■ **TASK SET**
1 – Reproduce word for word the part of the market report on the S&P 500 slump starting with "Powell shrugged off" and going on through "level of support.".
2 – Translate this sentence from the market report on the S&P 500 slump into Spanish: "The risk of slower global growth led to a 6% rout in oil prices on bets the recovery in travel-related demand may not return as fast as many expect."
3 – Pick up the market report on the S&P 500 slump after its last sentence and keep writing it.

══ SELECTED EXCERPT

By Yasin Ebrahim
Investing.com – The S&P 500 slumped Tuesday, unable to mark its one-year bull run in style as fresh lockdowns in Europe muddied the outlook for global economic growth, souring investor appetite for cyclical stocks.
The S&P 500 was down 0.74%, and has rebounded about 70% higher since March 23. The Dow Jones Industrial Average fell 0.94%, or 268 points, the Nasdaq Composite was down 1.12%.
Europe is facing a third wave of Covid-19 that has forced major countries in the bloc including Germany, France and the Netherlands to batten down the hatches with fresh lockdown into easter that will likely set global growth back.
The risk of slower global growth led to a 6% rout in oil prices on bets the recovery in travel-related demand may not return as fast as many expect.
Nov (NYSE:NOV), Halliburton (NYSE:HAL) and Marathon Oil (NYSE:MRO) were among the biggest decliners with the latter down 6%.
The reopening trade – bullish bets on stocks tied to the progress of the economic reopening – was also scaled back with airlines and cruise lines closing in the red.
United Airlines Holdings (NASDAQ:UAL), American Airlines Group (NASDAQ:AAL), Carnival (NYSE:CCL) and Norwegian Cruise (NYSE:NCLH) were sharply lower.
Supportive remarks from Federal Reserve chair Jerome Powell and U.S. Treasury Secretary Janet Yellen provided little reprieve for the broader market.
Powell shrugged off inflationary pressure and continued to back the Fed's accommodate monetary policy stance, saying the rise in price pressures this year will likely be a "one-off."
The U.S. 10-year yield remained at one-week lows near 1.65%, though it had dipped to the 1.30%-to-1.40% level of support.

════
══ DATA RECORDS

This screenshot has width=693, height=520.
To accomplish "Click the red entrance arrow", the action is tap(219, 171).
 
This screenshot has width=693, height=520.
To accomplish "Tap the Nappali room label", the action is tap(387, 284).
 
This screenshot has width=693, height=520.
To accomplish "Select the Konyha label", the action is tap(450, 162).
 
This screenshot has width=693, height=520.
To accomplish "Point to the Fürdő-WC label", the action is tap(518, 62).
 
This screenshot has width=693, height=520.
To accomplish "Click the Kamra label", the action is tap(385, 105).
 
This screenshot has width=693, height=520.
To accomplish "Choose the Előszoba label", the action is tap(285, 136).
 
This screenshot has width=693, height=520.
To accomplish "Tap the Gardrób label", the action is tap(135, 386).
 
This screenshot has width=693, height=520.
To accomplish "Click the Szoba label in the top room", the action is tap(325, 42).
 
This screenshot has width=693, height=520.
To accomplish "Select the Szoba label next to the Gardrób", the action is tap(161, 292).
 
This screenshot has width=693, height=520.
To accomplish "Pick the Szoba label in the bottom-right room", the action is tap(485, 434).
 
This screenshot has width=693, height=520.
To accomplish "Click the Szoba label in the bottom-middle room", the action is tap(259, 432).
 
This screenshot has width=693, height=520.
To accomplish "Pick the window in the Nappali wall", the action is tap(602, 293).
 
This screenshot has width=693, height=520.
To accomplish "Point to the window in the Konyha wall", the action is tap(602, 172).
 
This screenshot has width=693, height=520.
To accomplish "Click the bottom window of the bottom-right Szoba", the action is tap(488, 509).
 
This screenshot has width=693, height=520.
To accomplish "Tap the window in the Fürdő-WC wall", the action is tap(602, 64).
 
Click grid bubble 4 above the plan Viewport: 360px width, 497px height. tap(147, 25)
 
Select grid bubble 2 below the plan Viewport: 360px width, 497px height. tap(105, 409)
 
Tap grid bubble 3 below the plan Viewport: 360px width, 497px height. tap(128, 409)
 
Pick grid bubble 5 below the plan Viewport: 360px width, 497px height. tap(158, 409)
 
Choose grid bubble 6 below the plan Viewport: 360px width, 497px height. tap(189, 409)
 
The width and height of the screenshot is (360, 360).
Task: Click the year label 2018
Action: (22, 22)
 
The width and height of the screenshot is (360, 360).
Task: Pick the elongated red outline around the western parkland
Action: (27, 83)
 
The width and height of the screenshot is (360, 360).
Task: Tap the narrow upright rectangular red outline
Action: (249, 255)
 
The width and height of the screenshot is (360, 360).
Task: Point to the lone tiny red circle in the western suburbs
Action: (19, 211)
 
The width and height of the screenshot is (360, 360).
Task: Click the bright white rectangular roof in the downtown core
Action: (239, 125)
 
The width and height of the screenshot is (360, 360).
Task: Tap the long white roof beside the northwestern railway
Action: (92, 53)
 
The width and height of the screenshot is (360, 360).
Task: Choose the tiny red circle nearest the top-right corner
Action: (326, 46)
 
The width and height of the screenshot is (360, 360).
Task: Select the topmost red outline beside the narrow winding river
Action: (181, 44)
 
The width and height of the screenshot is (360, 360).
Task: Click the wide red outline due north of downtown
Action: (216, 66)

════

■ **EXERCISE ANSWERS**
1 –
Powell shrugged off inflationary pressure and continued to back the Fed's accommodate monetary policy stance, saying the rise in price pressures this year will likely be a "one-off."
The U.S. 10-year yield remained at one-week lows near 1.65%, though it had dipped to the 1.30%-to-1.40% level of support.

2 – El riesgo de un crecimiento mundial más lento provocó un desplome del 6% en los precios del petróleo ante las apuestas de que la recuperación de la demanda relacionada con los viajes podría no llegar tan rápido como muchos esperan.

3 –
Powell's doubling down on lower for longer monetary policy comes just a day after more hawkish members of the Federal Open Market Committee, the fed's rate setting arm, signaled that the first rate could hike could come sooner than 2024.
Dallas Federal Reserve President Robert Kaplan, a non-voting FOMC member, told CNBC Tuesday that he was one of four Fed officials who backed first benchmark rate hike next year at the Fed’s policy meeting last week.
The move lower in rates kept the bulk of megacap tech stocks above the flatline.
Apple (NASDAQ:AAPL) and Facebook (NASDAQ:FB) were lower, while Google-parent Alphabet (NASDAQ:GOOGL) and Microsoft (NASDAQ:MSFT), and Amazon.com (NASDAQ:AMZN) ended in the green.
On the economic front, housing market activity continued to ease as new home sales fell by a more-than-expected 18.2% to 775,000 units in February.
"[R]ising mortgage rates and rising materials costs could push more first-time buyers out of the market," Yelena Maleyev, an economist at Grant Thornton said.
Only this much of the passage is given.